BEGIN SUPPLIED RECORDS
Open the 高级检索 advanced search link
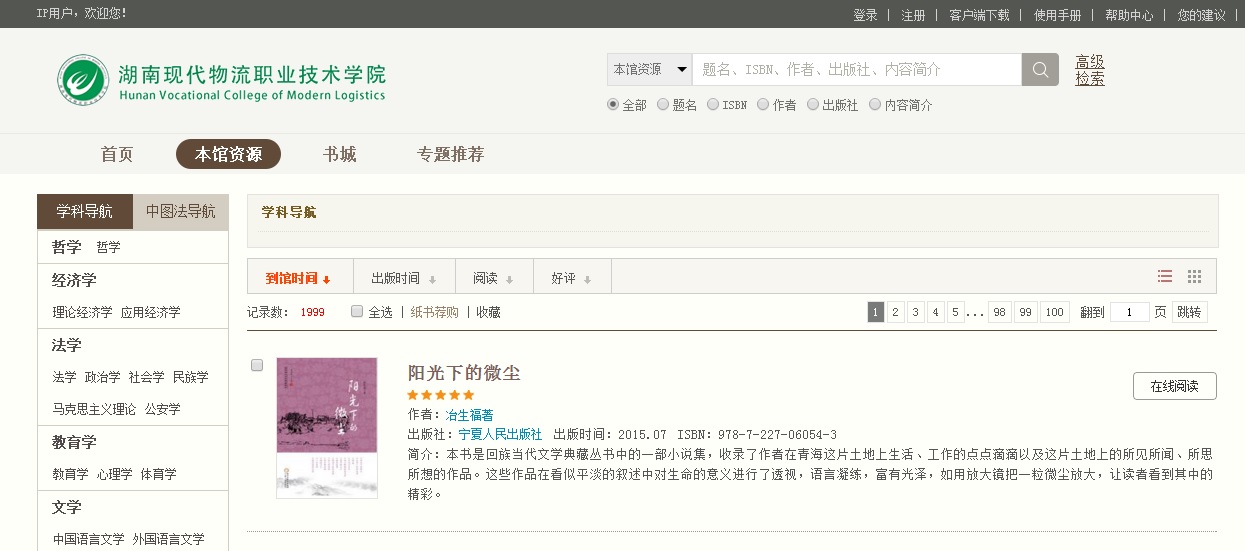 1090,70
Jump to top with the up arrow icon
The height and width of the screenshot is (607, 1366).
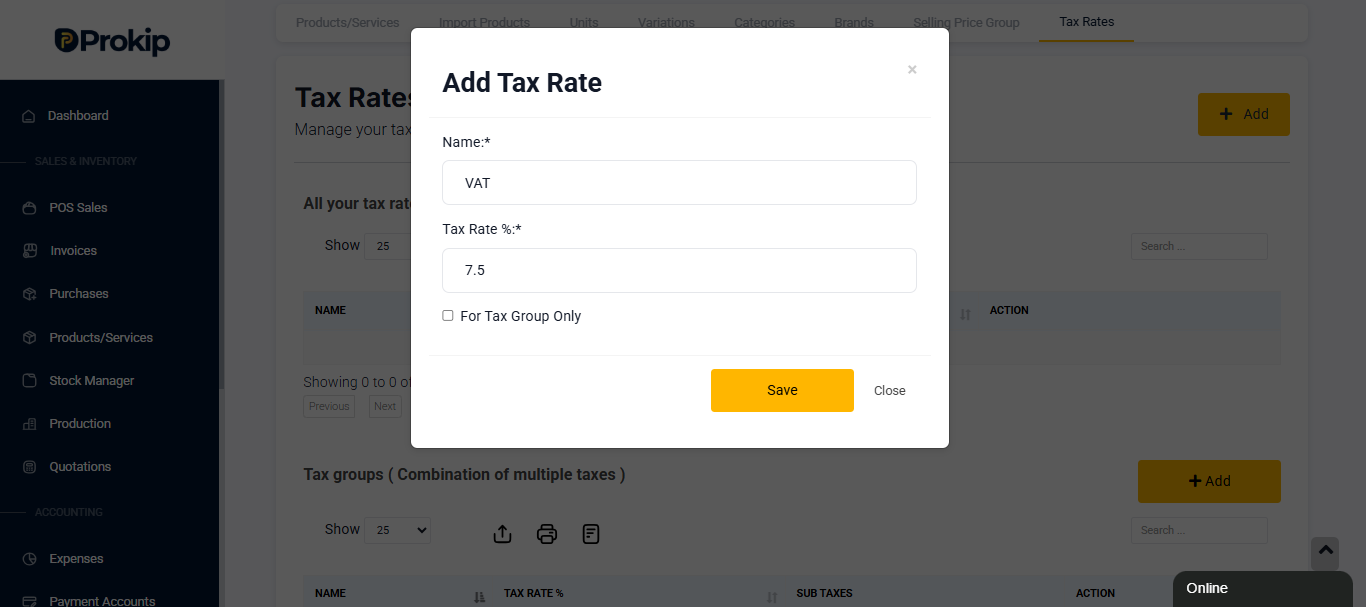pyautogui.click(x=1325, y=552)
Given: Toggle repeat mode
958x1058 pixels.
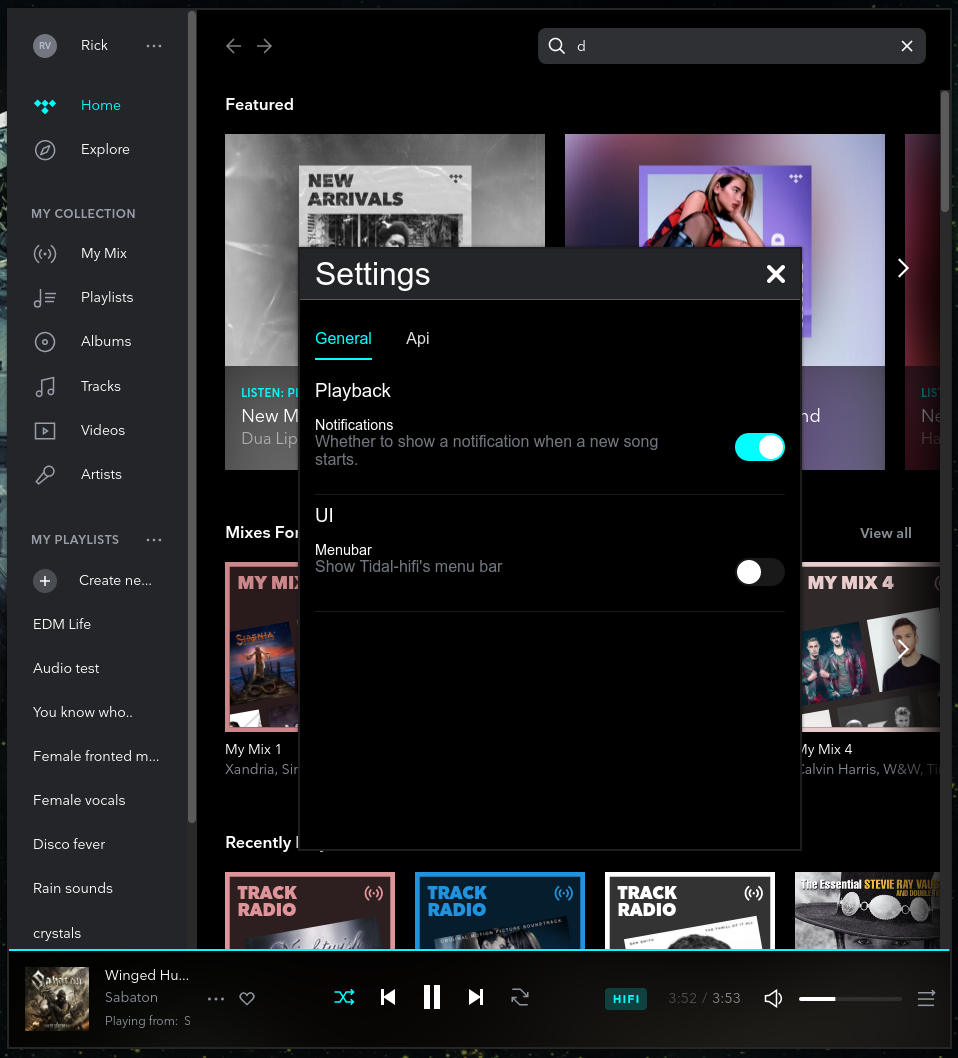Looking at the screenshot, I should [520, 997].
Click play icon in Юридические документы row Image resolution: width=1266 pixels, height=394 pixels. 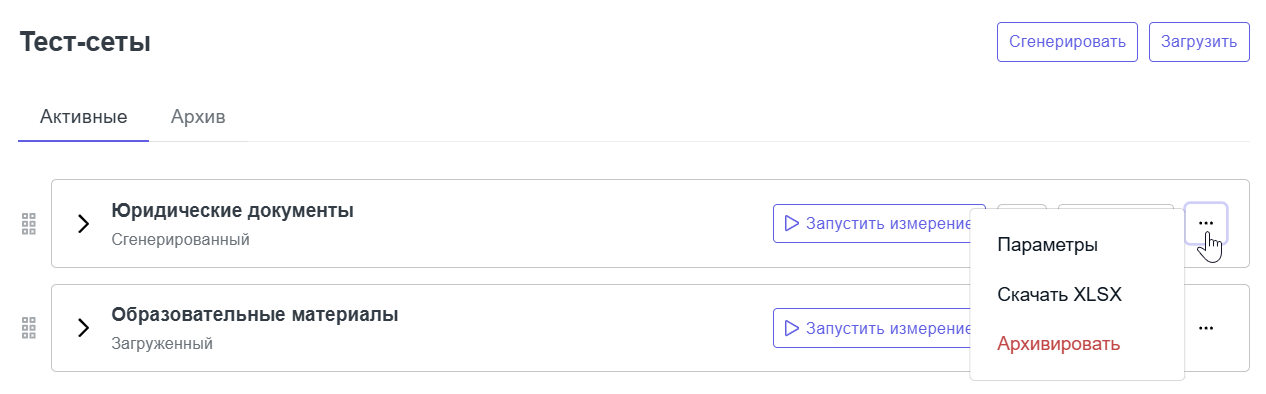[x=792, y=223]
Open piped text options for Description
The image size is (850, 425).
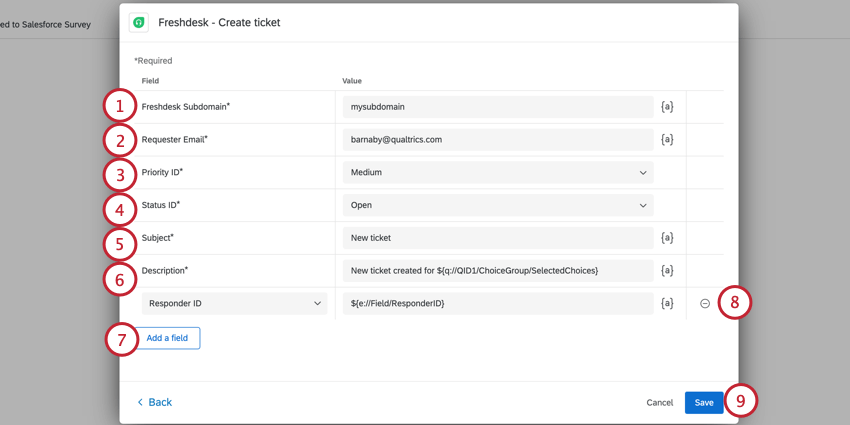667,271
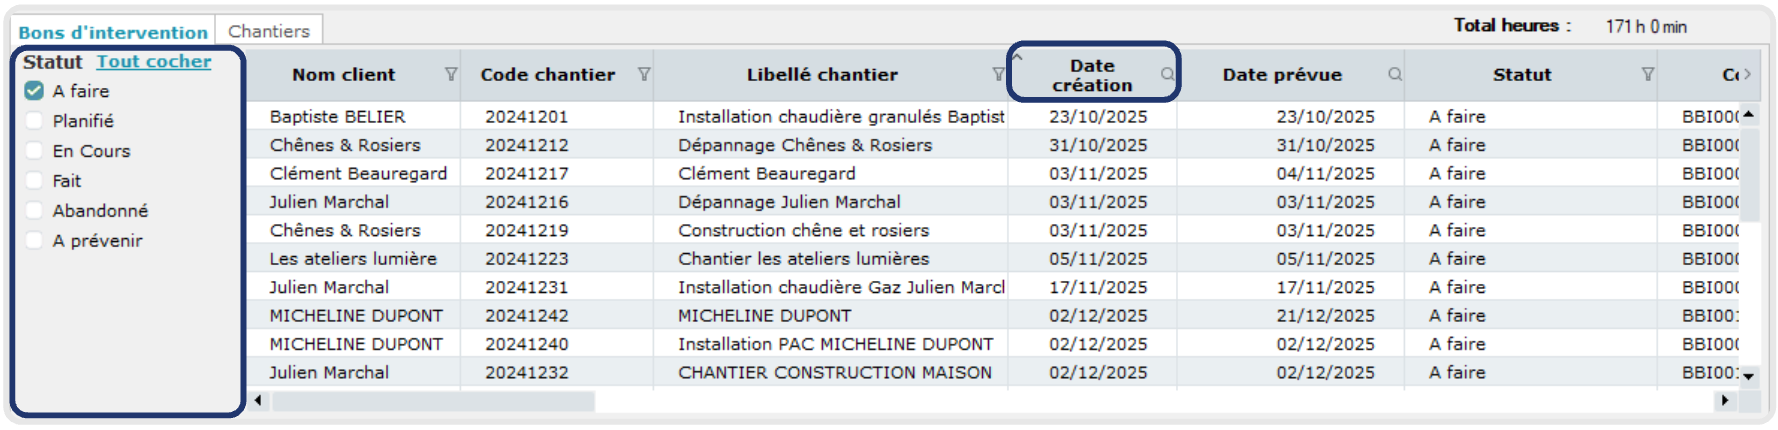Check the Abandonné status checkbox
The height and width of the screenshot is (430, 1778).
click(34, 211)
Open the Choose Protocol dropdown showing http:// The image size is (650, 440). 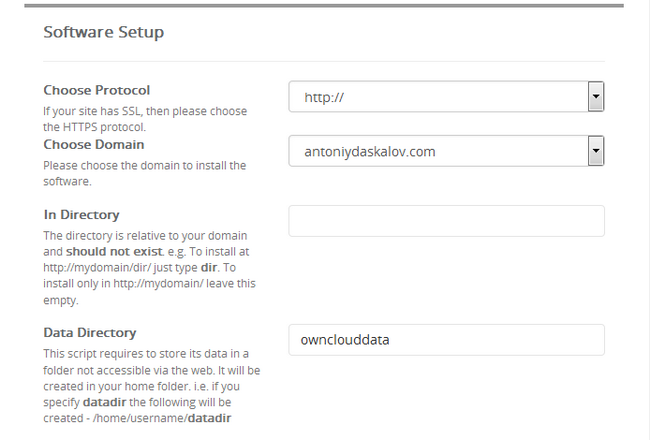coord(446,97)
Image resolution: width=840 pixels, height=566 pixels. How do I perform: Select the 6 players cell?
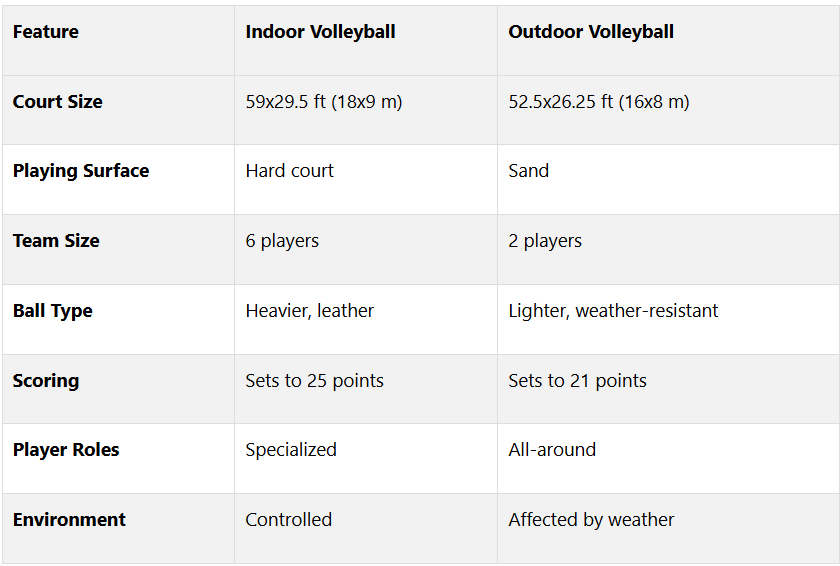pyautogui.click(x=281, y=241)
END SUPPLIED RECORDS
**YOUR TASK:**
Find the line containing "Image resolution: width=840" and copy it and each line after it through the end of the material, exactly, with no pictures.

**COMPLETED EXERCISE:**
Image resolution: width=840 pixels, height=566 pixels. How do I perform: Select the 6 players cell?
pyautogui.click(x=281, y=241)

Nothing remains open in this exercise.